Carbon credit, also known as carbon offset, is a tradable certificate issued per tonne of carbon dioxide or carbon dioxide-equivalent greenhouse gases reduced from the atmosphere from an emission reduction project.

The certificate has a value and it is sold in a market.

Using the case of biogas for instance, it displaces the use of firewood or charcoal which are notorious emitters of carbon dioxide.

Once those emission reduction calculations are verified by the United Nations Framework Convention on Climate Change — an accredited validation and verification body — they are reviewed by a third party certifier, then the emission reductions are issued with carbon credits, which can be sold in carbon markets to companies, individuals or countries wishing to offset their own emissions.

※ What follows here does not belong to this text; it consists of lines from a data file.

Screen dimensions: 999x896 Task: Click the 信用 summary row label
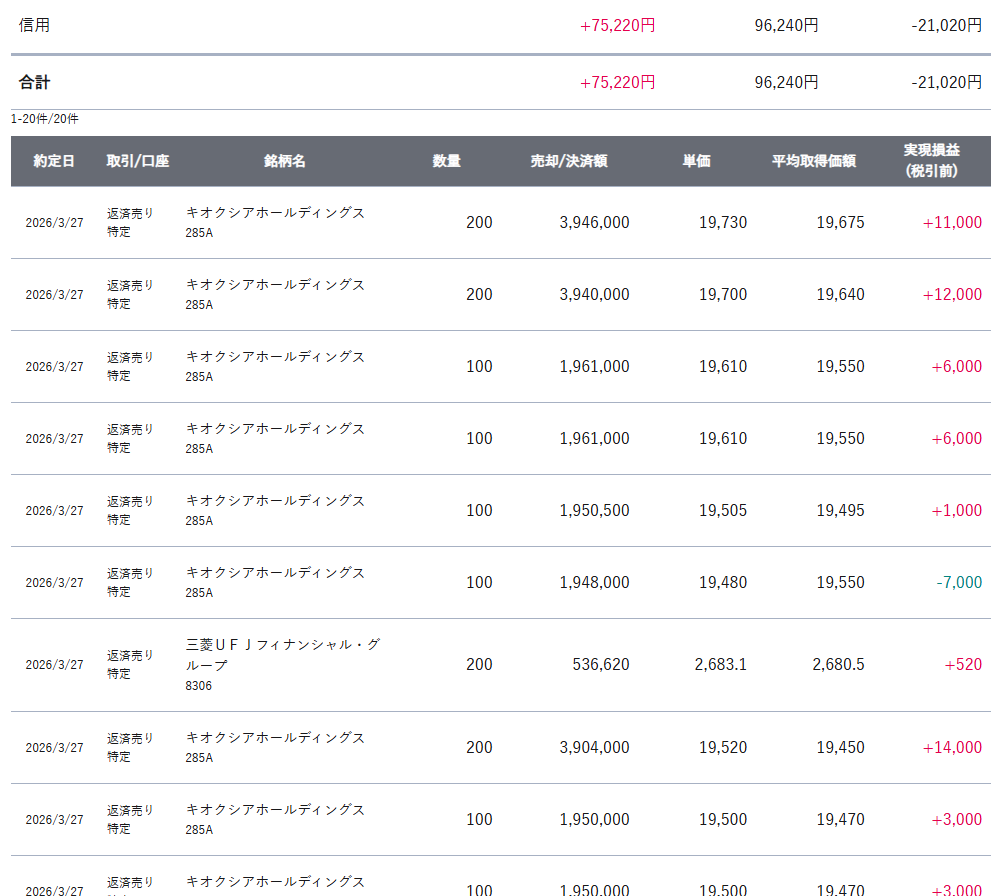pyautogui.click(x=34, y=25)
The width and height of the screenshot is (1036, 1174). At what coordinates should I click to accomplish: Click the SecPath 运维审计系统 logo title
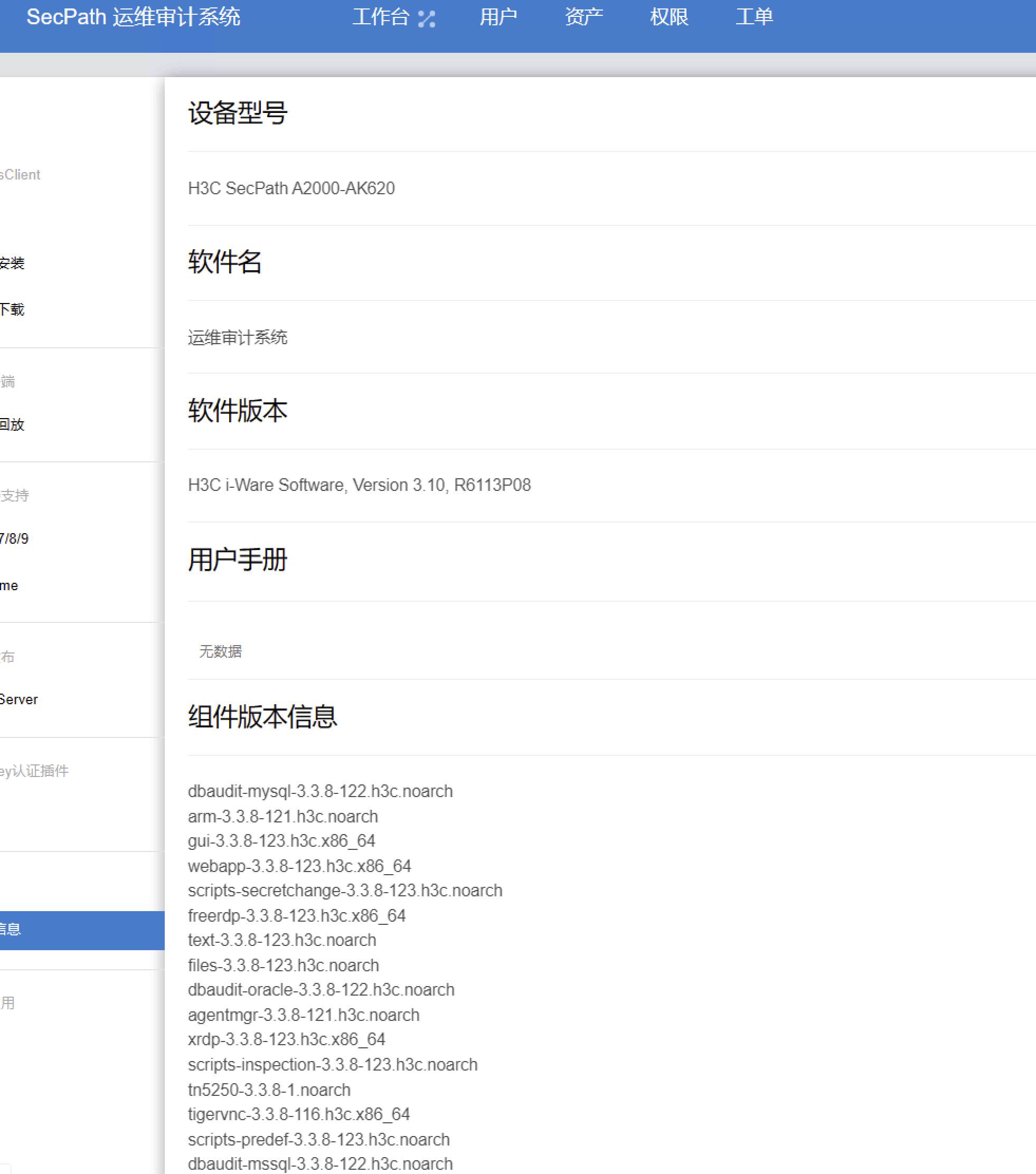pyautogui.click(x=133, y=17)
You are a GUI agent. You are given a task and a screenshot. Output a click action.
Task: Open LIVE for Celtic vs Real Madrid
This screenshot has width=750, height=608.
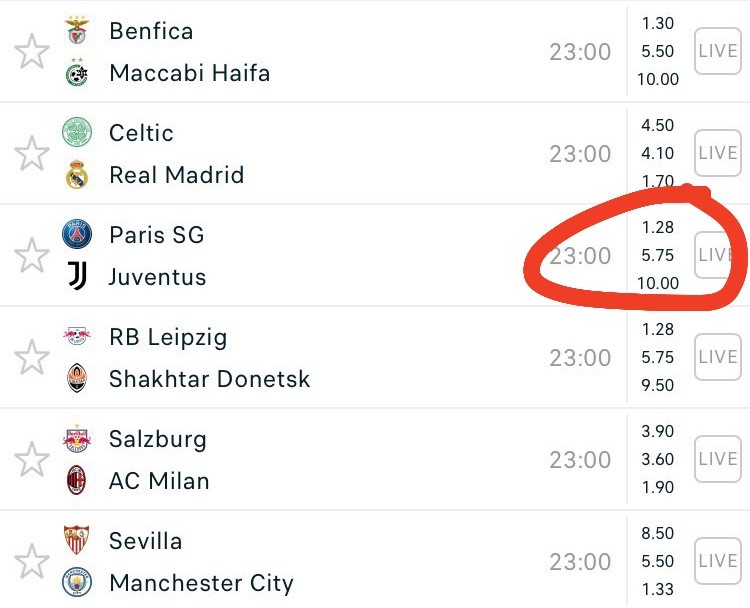pos(717,153)
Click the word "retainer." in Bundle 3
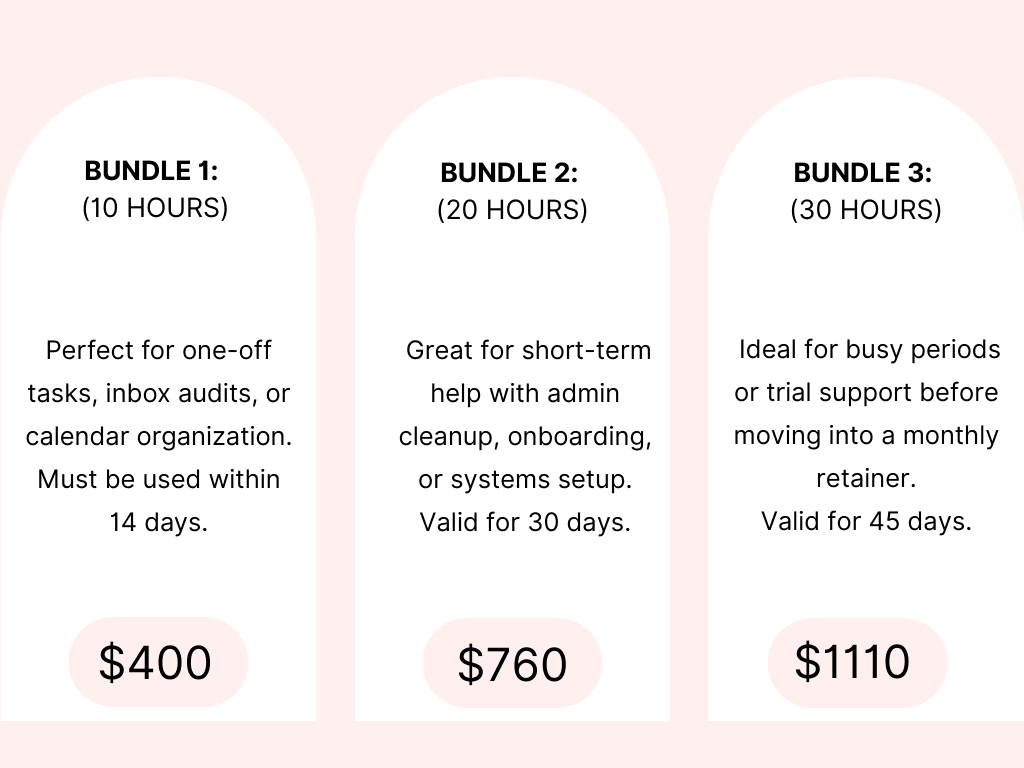The height and width of the screenshot is (768, 1024). pyautogui.click(x=866, y=479)
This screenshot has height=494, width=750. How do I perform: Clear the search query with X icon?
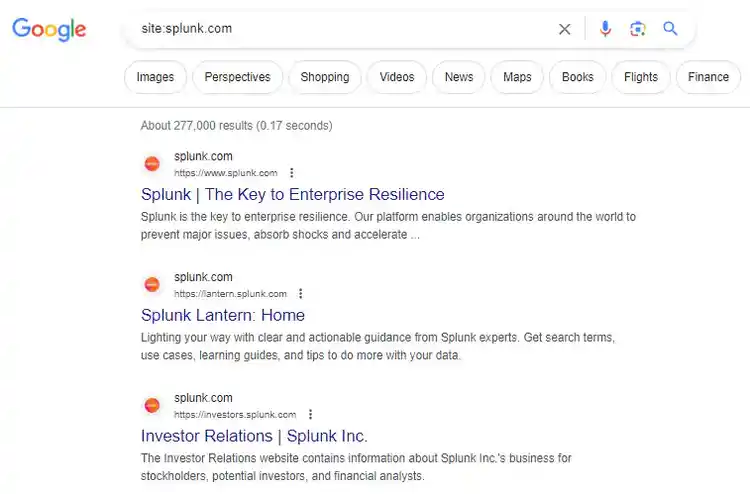click(x=565, y=29)
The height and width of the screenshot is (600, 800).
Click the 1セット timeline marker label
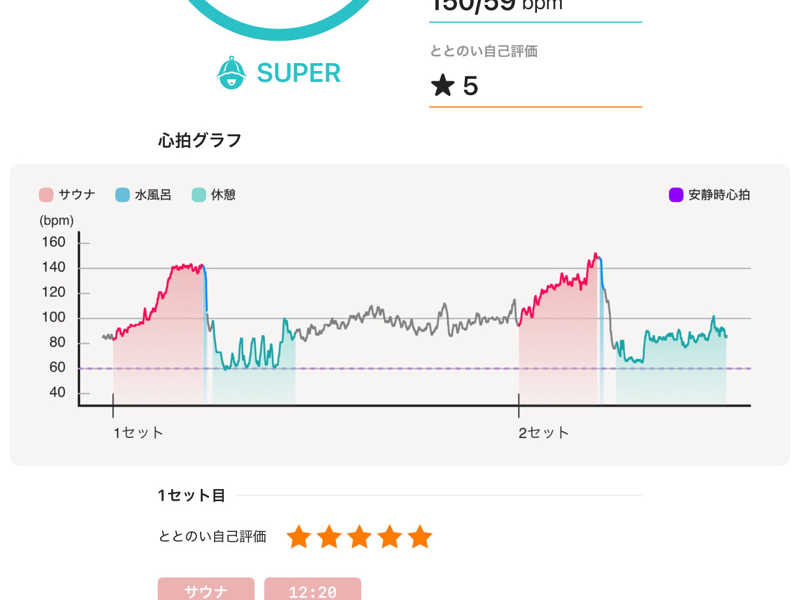138,433
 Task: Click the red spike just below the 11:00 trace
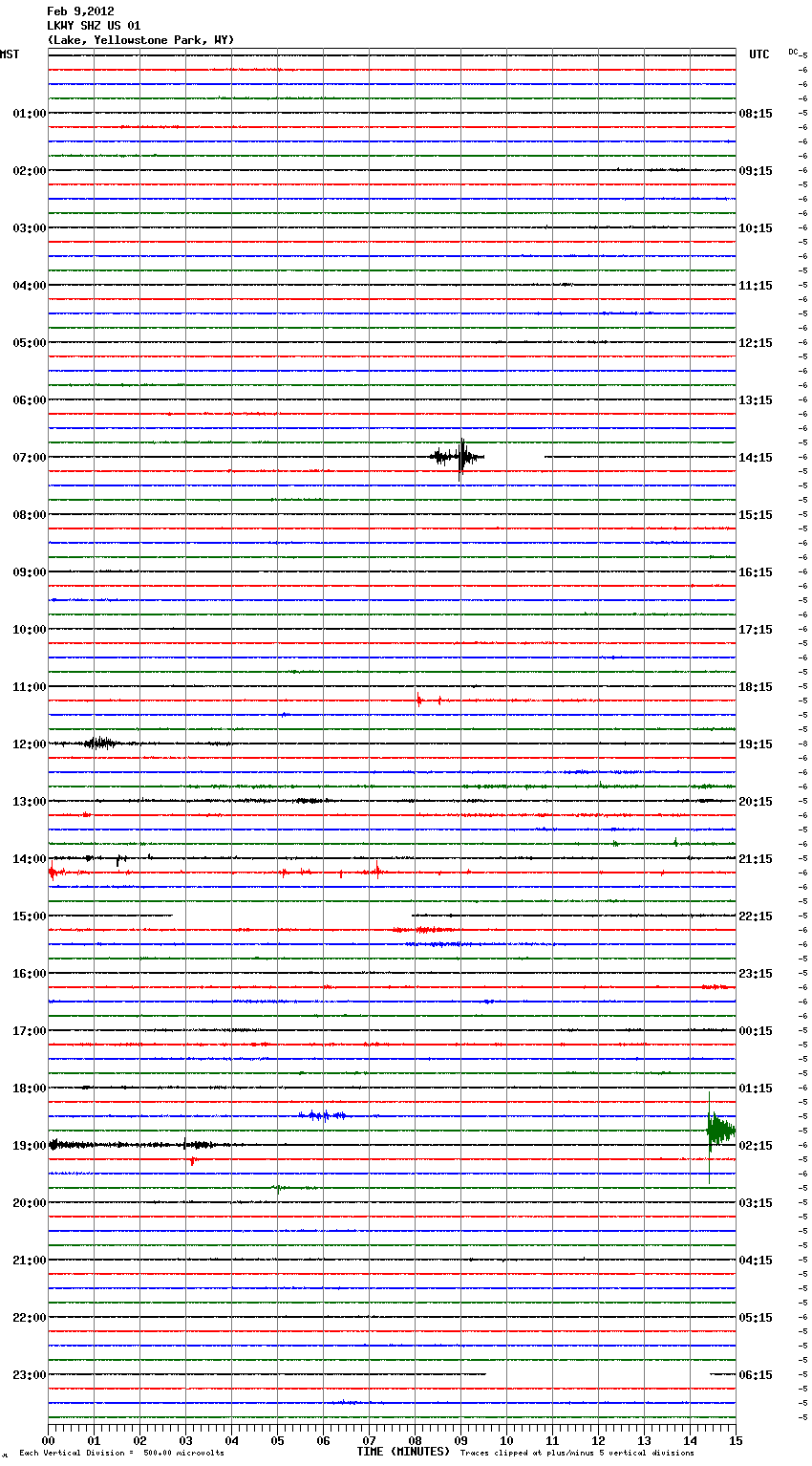click(x=418, y=701)
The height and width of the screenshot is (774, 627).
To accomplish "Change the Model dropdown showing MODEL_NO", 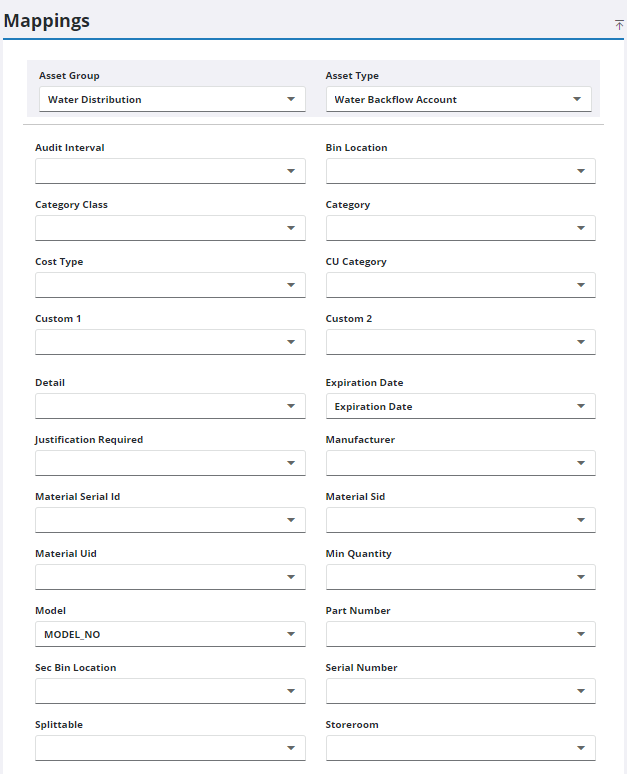I will [171, 634].
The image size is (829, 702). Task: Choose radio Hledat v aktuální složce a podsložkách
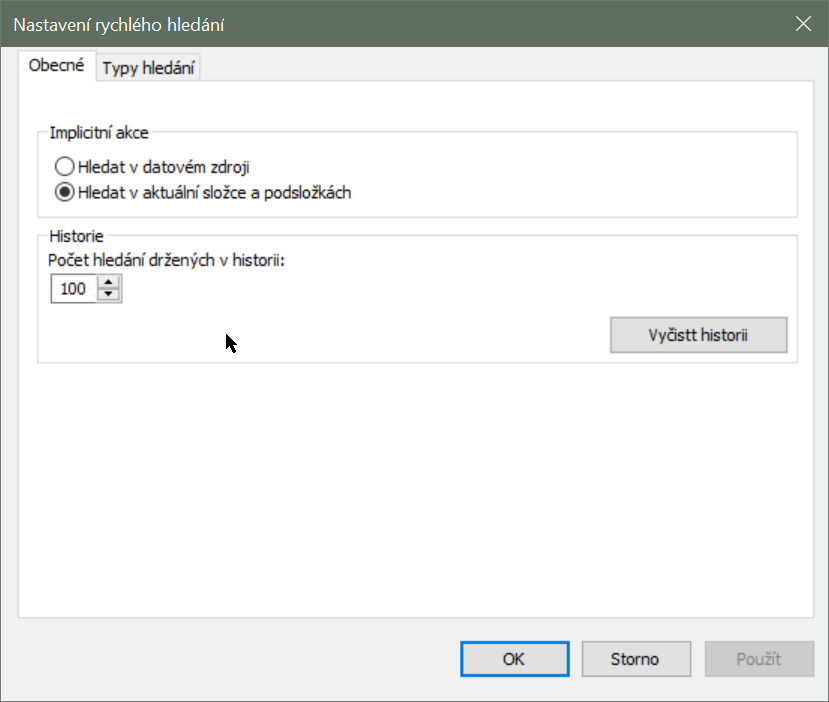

How can farmers get involved in carbon trading?

The essence is to have an initiative or project that has emission reductions outcomes. Beyond that, I would recommend getting in touch with consultancy firms or other organisations that are experts at determining the feasibility of the project as being a carbon offset initiative.

They can then advise on how to get into the carbon trading schemes. The key thing is whether there are emission reductions taking place, the scale of the project, the resources available to the project developer, the cost of the design and implementation of the carbon programme and under which mechanism the carbon credits will be developed.

Does carbon credit trading only apply to those in agroforestry?

No, as long as there is emission reduction taking place, that project is eligible for carbon credits. This can range from renewable energy such as use of solar or wind power, use of water purification systems, displacement of use of firewood or charcoal and a host of other emission reduction initiatives.

Are there misconceptions about carbon trading?

The intention of any carbon programme is to ensure that an offset project is sustainable in its lifetime by offering revenue streams (carbon finance) to allow this to happen.

The objective is not necessarily to provide extra profits for the organisation or the individual who owns the programme.

Sustainability has to be demonstrated and also socio-economic benefits to the people living within the project boundary.

Therefore, I personally don’t classify it as a moneymaking scheme, but as a way to create social change in a sustainable way.

How are carbon credits traded and where is the market?

The carbon market is simply an environment where there is a buyer and seller and a commodity (carbon credits).

Project developers have two options in trading carbon credits — either they use a broker who will link them to a buyer and a seller of carbon credits at a commission, or a project developer can use a reseller, who will essentially buy the carbon credits from the project developer and resell them at a price of their choice.

What is the value of participating in this kind of initiative?

As stated earlier, this is a very good revenue stream to ensure sustainability of green projects. At the socio-economic level, these programmes have a key emphasis on sustainable development benefits such as creation of employment, training in green jobs and reduction of indoor air pollution (health benefits), among others.

How far is Kenya in developing policies to guide carbon trading?

A lot of groundwork has gone into developing a conducive policy framework for climate action in Kenya. Key of these is the Kenya National Policy on Climate Finance Draft, Kenya’s Nationally Determined Contribution and National Climate Change Action Plan II (2018-2022) that have set mitigation objectives of emission reduction goals.

A lot of work is also going into greenhouse gas accounting by training of local experts. However, the mere fact that all this work has gone into developing frameworks around mitigation means that there is huge potential in moving into carbon trading schemes.